15 Haziran 2013 Cumartesi

DÜNYA VE VEFA

Doğanla tavuk 186 

Bir doğan tavuğa kızdı da dedi ki:
İnsanlar seni evde beslerler; bir an bile susuz, yemsiz bırakmazlar.

Düşmanlarından korurlar; hiçbir düşman sana fırsat bulmasın diye gözetirler.

Böyleyken niye sen insanlardan kaçarsın?
Neden böyle vefasızsın (sevgiyle bağlı olmayan) sen?

İnsanlar, daima sana vefa (sevgiyle bağlanırlar) gösterirler; seninse vefasızlıktan başka bir işin yok.

Bir an bile insanlarla uzlaşmazsın.
Senin gibi bir vefasızı, senin gibi bir merhametsizi duymadım gitti.

İnsanlar, beni yüz kere yüzlerce iş için salsalar,
Uçar, onların dileğini yerine getirir, hemen gene onların yanına gelirim.

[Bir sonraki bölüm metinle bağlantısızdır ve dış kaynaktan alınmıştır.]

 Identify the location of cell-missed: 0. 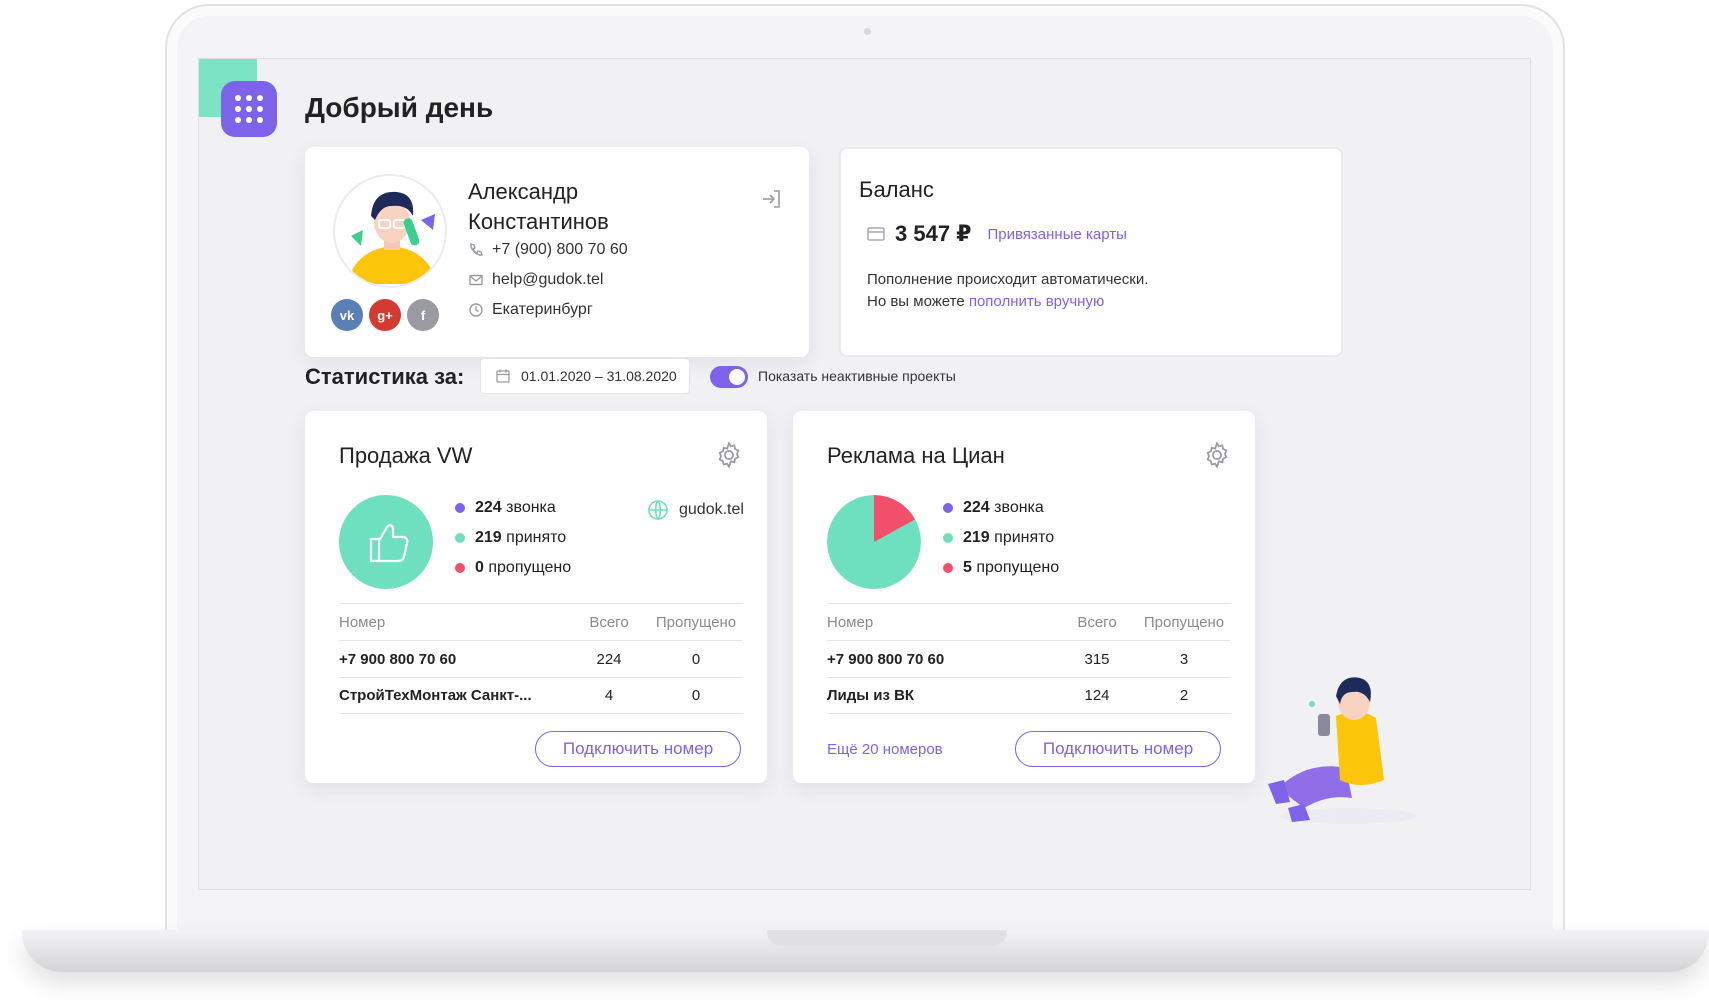
(696, 659).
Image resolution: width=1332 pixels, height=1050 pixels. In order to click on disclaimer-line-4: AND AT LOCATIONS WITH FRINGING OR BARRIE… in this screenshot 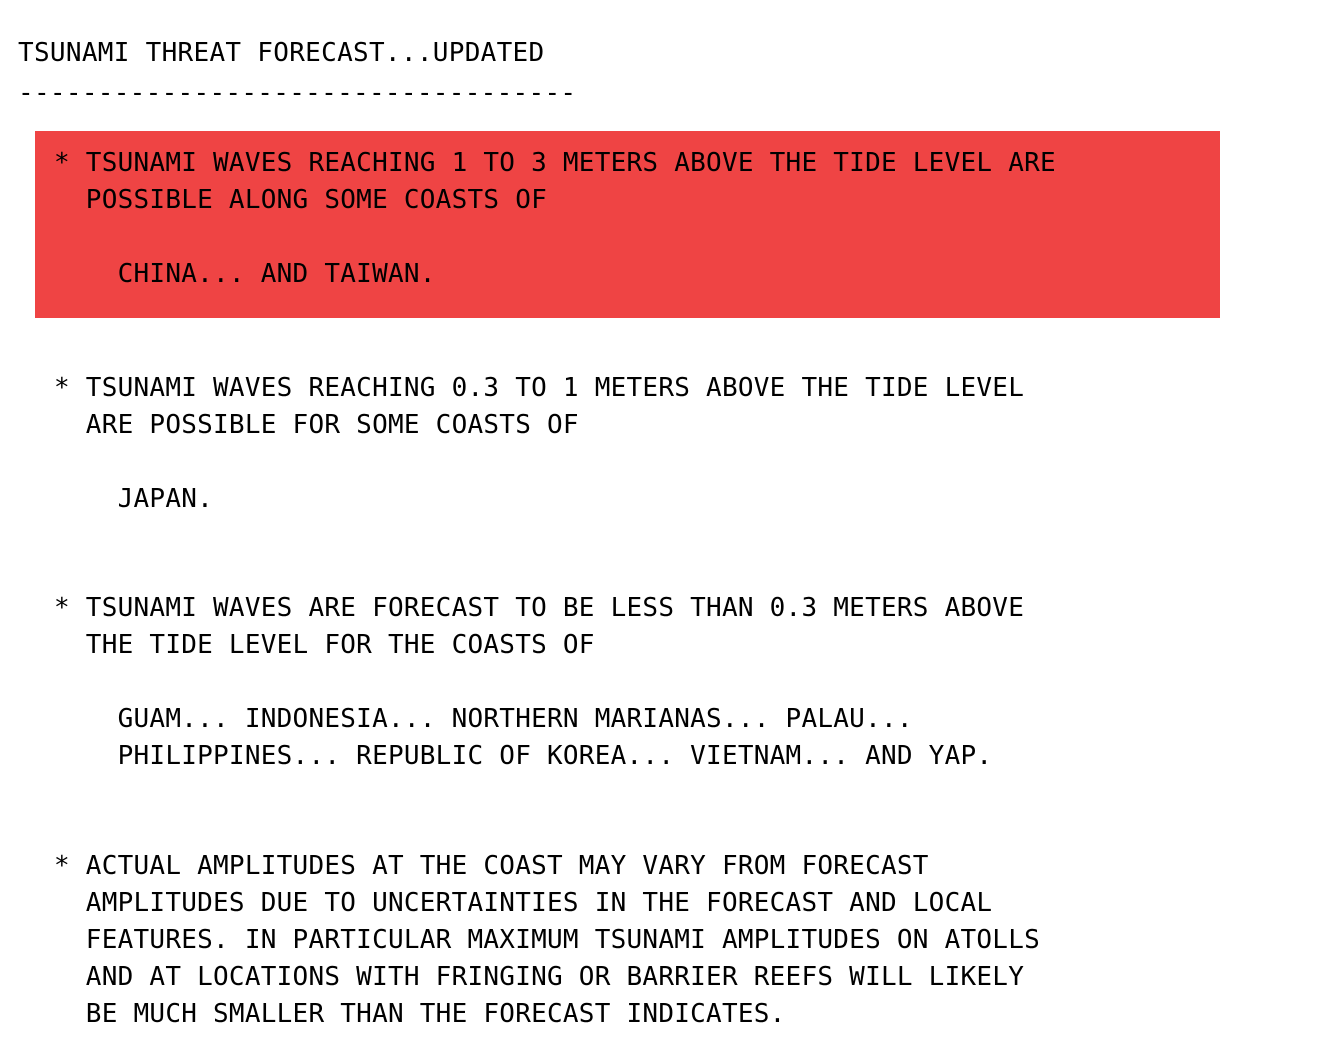, I will do `click(540, 977)`.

Ehli hayvanın vefası yok; işi gücü bigânelik vesselam.
Ehli kuş (insana alışık) bu sözü duyunca hemen o anda doğana cevap verdi de dedi ki:

Ey akılsız, ey miktarını bilmez, sen ölmüş, baş aşağı asılmış bir doğan bile göremezsin ama

Yüzlerce başı kesilmiş, ayağından asılmış göğsü parçalanmış kuş (tavuk) görürsün.

İnsanoğlunun vefası böyleyse bırak; gerçek buysa bıktım ondan ben.
Zamanede böyle ahit (anlaşma), böyle vefa, ne de iyi ha!
Toprak başına böyle vefanın!

Şimdi beni güzelce besleyip yetiştirmede; ama kesmek için beslemede.
Sen buna vefa diyorsun cefa, bundan daha iyi.

Kâfirlik bile böyle sevgiden, böyle vefadan yeğ.

                                      ***
Ey nice demdir dönüp duran çark!
Bu değirmen insan kanıyla dönmededir.

Şaşılacak şey, senin işin ey tersine iş gören felek; naz u naim (bolluk ve refah) içinde besleyip yetiştirdiğini topraklara serersin.

Ey dünya, bizi besleyip yetiştirmen, sonunda kanımızı içmekten başka bir şey için midir ki?

Senin kan içiciliğinden kimsenin haberi yok.
Çünkü insanları toprağa da gizlice gömersin, kuyuya da gizlice atarsın.

Ey dünya, senin hayatın ölüm olduktan sonra senden vefa ummak ölümdür.

Cefan (eziyet, incitme), önce beni elemlere (ağrı, acı, sızı, sancı, keder, dert, maddi manevi ıstırap) uğrattı; ölüm de sonunda mezara attı beni.

Bilmem ki bu kapısız, damsız felek, ne diye sabahtan akşama kadar döner durur? (Kâinatın döngüsü)

Bu yedi pergelin şaşılacak işleri beni yüzlerce defa kanlara doğdu. (burçlar)
Her an baştan ayağa dek gittim; fakat baştanbaşa bu dünyayı bilmiyorum.

Ne başı fark ediyorum, ne ayağı.
O yüzden başsızım, ayaksızım ben.

Can bile burada kendisinden sakınarak nefes aldıktan sonra artık bilgiden nasıl bahsedilebilir.
                                           ***            
 İLAHİNAME II FERİDEDDİN-İ ATTAR M.E. B.                               
 ŞARK İSLAM KLASİKLERİ                                                

                                               *
Yaren,

Kâinatı yaratan Cenab-ı Hakkın büyük eseri üzerinde derin düşünmeyi, bu âlemi sırf zatının bilinmesine vasıta olsun diye yarattığını ve bütün varlıklarda, görebilen gözler için hikmetlerle (Kontrol edilen) dolu gizlilikler bulunduğunu ve kendi vahdaniyetini (birliğini) anlamaya, kullarını teşvik (isteklendirme, gayrete getirme, şevklendirme) ettiğini Kuran’ı kerimde bildirir.

Sen, kendi bakış açından dünya düzenini anlamaya çalışırsan şaşırırsın, bu açıdan yaklaşımın kafanı karıştırır, çıkmaza girersin.

Ama Allah’ın sanatını öğreneyim dersen, görünmeyen yardım alır anlamaya başlarsın.